5.20.2013

The Massive #12 [Advance Review]

The Massive #12 (Dark Horse): I’ll caveat this whole deal by saying in seafaring parlance that it’ll be difficult to review this book without venturing into some spoilery territorial waters, but I’ll give it a try out of respect for the series and where it’s likely to go. It’s the end of this three issue run featuring some diverse guest artists and we’re offered a heartbreaking denouement to this arc, which has led The Kapital on a targeted 6,000 mile search up the Pacific Coast all the way into the Arctic Circle Zone. I immediately liked how Lars is already leaning forward a bit, exerting influence, and stepping in to make leadership decisions in response to the confidential conversations about the future of Ninth Wave that he had with Mary in the last issue. The Massive is in limbo, neither lost nor found, the crew of The Kapital incapable of confirming either status for their sister ship, so Callum Israel stands in solitude up on the bridge, self-imposed exile or social pariah of sorts, like Melville’s Captain Ahab. He’s weary, obsessed, and doggedly repeating futile radio traffic that goes unanswered, on the very precipice of being destroyed by his quest.

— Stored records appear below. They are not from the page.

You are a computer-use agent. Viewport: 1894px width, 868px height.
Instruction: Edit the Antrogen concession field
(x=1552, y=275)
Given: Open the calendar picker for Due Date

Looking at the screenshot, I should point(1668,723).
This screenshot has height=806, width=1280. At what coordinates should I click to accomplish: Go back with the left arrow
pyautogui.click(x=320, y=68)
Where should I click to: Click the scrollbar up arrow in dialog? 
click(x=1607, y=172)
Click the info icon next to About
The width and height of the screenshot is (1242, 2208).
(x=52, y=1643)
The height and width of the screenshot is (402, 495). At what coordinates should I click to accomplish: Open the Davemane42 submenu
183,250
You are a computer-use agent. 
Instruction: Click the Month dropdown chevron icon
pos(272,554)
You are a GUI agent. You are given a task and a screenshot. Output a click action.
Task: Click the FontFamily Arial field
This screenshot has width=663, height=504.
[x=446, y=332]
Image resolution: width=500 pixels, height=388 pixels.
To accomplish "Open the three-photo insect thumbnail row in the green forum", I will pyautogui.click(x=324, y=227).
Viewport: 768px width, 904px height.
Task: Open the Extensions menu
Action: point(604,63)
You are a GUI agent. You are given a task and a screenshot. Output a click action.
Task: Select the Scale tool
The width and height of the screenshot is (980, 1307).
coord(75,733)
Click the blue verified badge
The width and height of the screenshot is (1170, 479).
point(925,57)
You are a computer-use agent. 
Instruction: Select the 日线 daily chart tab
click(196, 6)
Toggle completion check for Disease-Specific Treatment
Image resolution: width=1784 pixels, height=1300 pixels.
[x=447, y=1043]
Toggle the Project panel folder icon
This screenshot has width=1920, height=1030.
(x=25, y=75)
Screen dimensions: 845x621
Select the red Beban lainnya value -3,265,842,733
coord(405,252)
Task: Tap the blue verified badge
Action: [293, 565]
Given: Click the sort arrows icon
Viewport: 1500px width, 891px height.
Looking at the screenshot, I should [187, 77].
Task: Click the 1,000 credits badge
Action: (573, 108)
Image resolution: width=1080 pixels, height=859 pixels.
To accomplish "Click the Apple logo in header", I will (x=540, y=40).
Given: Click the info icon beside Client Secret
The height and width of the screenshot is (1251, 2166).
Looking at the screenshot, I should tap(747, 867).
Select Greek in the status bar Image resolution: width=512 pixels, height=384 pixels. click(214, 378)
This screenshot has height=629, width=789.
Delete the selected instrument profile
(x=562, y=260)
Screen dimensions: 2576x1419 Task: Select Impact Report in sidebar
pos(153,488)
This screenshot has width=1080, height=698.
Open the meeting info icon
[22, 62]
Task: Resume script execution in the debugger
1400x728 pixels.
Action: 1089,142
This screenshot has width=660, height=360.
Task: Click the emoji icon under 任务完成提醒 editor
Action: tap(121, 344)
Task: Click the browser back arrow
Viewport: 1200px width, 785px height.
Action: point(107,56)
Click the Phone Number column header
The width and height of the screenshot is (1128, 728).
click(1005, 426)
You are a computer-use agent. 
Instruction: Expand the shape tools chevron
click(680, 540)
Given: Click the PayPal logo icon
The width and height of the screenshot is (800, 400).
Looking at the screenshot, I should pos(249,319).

I’m not entirely certain which issue of The Massive is my favorite if I was pressed to say; issues 4 and 5 are up there, yet I think this is now a strong contender, and a significant reason is the art of Danijel Zezelj. Every time he and Brian work together is magic (see DMZ #58 and I could easily rest my case). I think this is simply the best these characters have ever looked in terms of pure design work and capturing their personalities. I’ll be a dick and say that my only extremely minor, not even a quibble, but a question, is seeing bearded Cal in flashback because (I think?) we’ve always seen him clean-shaven in the Blackbell PMC era, but that’s not to say he couldn’t have obviously grown a beard on assignment somewhere. If you’ve ever seen Zezelj’s black and white work, you know that to color it is almost a sin. Color can actually mute lively black and white art, and Zezelj’s lines need not be tamped down with any further adornment, no disrespect to the palpable palette prowess of Jordie Bellaire. It’s a very raw aesthetic and his use of negative space to give objects contour is remarkable. Bellaire swiftly recognizes this and shows incredible restraint, letting the inks and not the color do most of the heavy lifting. You notice how it’s the empty un-inked areas that tend to define objects in Zezelj’s moody space. It’s there in the ice shelf on a random coastline, the way the hair hangs heavy around Lars’ face, or how Cal’s beard appears like it’s chiseled out of marble. Zezelj also uses a certain texturing effect (I guess that’s just splotchy stippling?) that makes for ominous shadows, or lends a general grit to the way things appear.

Zezelj is a Croatian artist that I’ve loved forever, having appeared in numerous Eastern European anthologies and being prolific as hell there, yet he’s had relatively few projects pop up in the states outside of his work with Brian on both DMZ and Northlanders, Luna Park at Vertigo, and Rex from Optimum Wound. Simply put, this guy should be a superstar in this industry and if something about his grounded aesthetic doesn’t seem particularly marketable to American audiences conditioned toward superheroics, then American audiences need to have their damn eyes checked and alter their precious artistic sensibilities. Ahem. Nobody is better at capturing the bleak emotional and physical terrain of what’s contained in a book like The Massive, especially a somber issue like this one. It’s particularly evident around page 12 and the disturbing sequence which follows. It’s predominantly just shots containing silent expanses of ice, while Wood complements what he knew Zezelj would deliver visually, in what is the ultimate act of faith in an artistic collaborator for a writer. Wood consciously clips his words and phrases, letting the art shine to convey both narrative and emotional intent, as Cal walks solemnly and contemplates in flashback how he acquired the ship originally, pulling something of a Malcolm Reynolds in the episode “Out of Gas,” if you’re a Browncoat.

The other flashback is one of those historical moments, the crew have all had them (Cal seems to have experienced a few that had a cumulative effect), which functions as a turning point leading toward his decision to recuse himself from private military contract work and form Ninth Wave. Mary’s words “be better” continue to ring in Cal’s ears and influence his decision-making. “Be better.” It’s why he left his old life. It’s all he’s ever wanted for himself. It’s all he’s ever wanted to provide for his crew. It’s all he ever wanted for the world. He believes in the promise of change. He believes in hope. It’s one of the most romantic notions this book has ever put forth. By the time this issue wraps up this leg of the Pacific Coast journey, Cal confronts the disappointing pot of coal at the end of this erratic radar blip rainbow and it boxes him into an emotional corner. He feels that nearly all of that hope has been lost. Grade A+.